Axel Merk, who manages roughly $300 million in client assets, said “We have no idea what’s going to happen with some of Trump’s policies – everybody is a little nervous.” It is this fear that leads Alex, and may other investment managers, to make the claim that “Gold is relatively undervalued and will push higher.”

Despite all of this talk about politics, there are more macroeconomic events than a new president and cabinet positions: namely possible imminent interest rate increases. At a recent Commonwealth event in San Francisco, Federal Reserve Chair Janet Yellen said “It is fair to say the economy is near maximum employment and inflation is moving toward our goal.”

Yellen and fellow members of the FOMC therefore expect to raise interest rates three separate times by a quarter of a percentage point per year until 2019. Of course, this greatly depends on the overall strength of the economy and the labor market.

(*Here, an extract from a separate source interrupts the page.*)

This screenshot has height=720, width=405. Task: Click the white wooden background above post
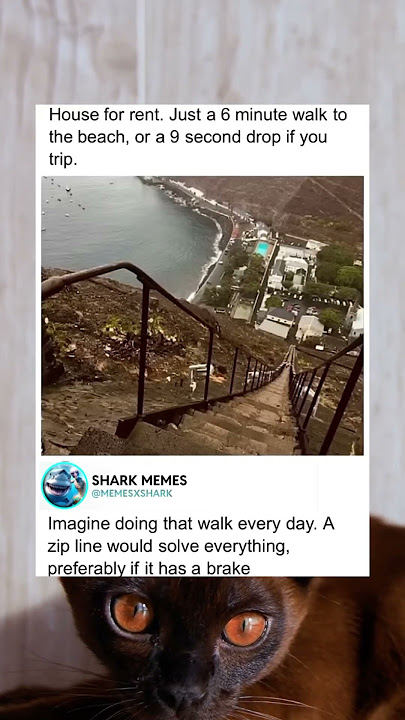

Generally speaking, higher interest rates are seen as unfavorable to gold, simply because the increase in borrowing costs results in a higher cost to hold the precious metal when compared to other yield-bearing assets. Nevertheless, gold continues to rally directly in the face of rising interest rates, so brushing off talks of future rate hikes; and this, in combination with an inauguration year, should be seen as extremely bullish for gold owners.